» **SELECTED PASSAGE**
=== Begin Enclosure ===
Daily News with wires
Oluşturulma Tarihi: Ocak 21, 2009 00:00
ISTANBUL - A dispute between a state authority and a pharmaceutical body that threatened to leave people uncovered by insurance to buy medicine has finally been resolved. The Social Security Institution, or SGK, and the Turkish Union of Pharmacists, or TEB, have agreed on a medicine purchasing protocol to cover everyone.
Erdoğan Çolak, the head of TEB, met with Health Minister Recep Akdağ and Labor Minister Faruk Çelik after the SGK declared that they would move to agree with pharmacists individually, if there could be no collective agreement with the state. The parties reached an agreement after long negotiations late into the night Monday.
"Eventually we reached an agreement. This protocol is signed," said Çelik, adding that they had never been in an attempt to exclude NGOs. Çolak on the other hand said there were developments on payments, daily treatments, and pharmacists’ employments. "We agreed that pharmacists should be regarded as the first level health service providers rather than being the supplier," Çolak said.
With the new protocol patients will not pay their shares for treatment in private hospitals to pharmacist but to the hospital itself. In the current system, the share patients must pay for treatment is collected by the pharmacists. In the new system, only public hospital shares will be collected at pharmacies.
=== End Enclosure ===
» **SUPPLIED DATA**
=== Begin Enclosure ===
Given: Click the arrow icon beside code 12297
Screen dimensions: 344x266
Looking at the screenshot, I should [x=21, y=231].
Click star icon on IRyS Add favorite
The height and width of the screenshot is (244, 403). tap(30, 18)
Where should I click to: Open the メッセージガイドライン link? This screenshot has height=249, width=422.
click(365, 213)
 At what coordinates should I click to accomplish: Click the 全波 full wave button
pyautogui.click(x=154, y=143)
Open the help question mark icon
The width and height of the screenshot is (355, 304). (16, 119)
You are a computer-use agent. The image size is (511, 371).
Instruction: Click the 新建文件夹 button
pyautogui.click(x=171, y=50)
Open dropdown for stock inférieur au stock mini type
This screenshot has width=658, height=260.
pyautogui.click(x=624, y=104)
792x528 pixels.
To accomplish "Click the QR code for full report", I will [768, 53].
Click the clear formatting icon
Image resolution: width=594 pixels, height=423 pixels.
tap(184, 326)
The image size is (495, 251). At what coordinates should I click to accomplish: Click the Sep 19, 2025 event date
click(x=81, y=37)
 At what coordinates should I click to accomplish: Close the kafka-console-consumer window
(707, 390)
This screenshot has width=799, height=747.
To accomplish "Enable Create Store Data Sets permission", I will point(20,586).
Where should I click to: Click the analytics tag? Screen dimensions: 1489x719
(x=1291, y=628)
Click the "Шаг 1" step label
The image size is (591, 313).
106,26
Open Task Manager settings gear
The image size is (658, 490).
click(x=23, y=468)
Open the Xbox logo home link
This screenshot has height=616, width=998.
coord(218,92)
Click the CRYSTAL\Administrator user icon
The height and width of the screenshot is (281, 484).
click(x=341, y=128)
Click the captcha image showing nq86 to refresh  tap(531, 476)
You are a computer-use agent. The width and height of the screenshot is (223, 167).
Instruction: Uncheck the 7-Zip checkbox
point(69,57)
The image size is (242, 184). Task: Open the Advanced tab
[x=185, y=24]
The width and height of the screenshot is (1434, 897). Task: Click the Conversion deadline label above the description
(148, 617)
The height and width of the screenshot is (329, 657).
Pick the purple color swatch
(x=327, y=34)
=== End Enclosure ===
» **REQUIRED WORK**
a. In the pharmacy protocol article, reproduce the text between "With the new" and "collected at pharmacies.", inclusive.
b. Rewrite the paragraph of the pharmacy protocol article that begins "With the new protocol patients" as a short bulleted list that keeps its main facts.

» **ANSWERS TO THE TASKS**
a.
With the new protocol patients will not pay their shares for treatment in private hospitals to pharmacist but to the hospital itself. In the current system, the share patients must pay for treatment is collected by the pharmacists. In the new system, only public hospital shares will be collected at pharmacies.

b.
- Under the new protocol, patients pay their share for private hospital treatment to the hospital, not to the pharmacist.
- In the current system, pharmacists collect the share patients must pay for treatment.
- In the new system, pharmacies will collect only public hospital shares.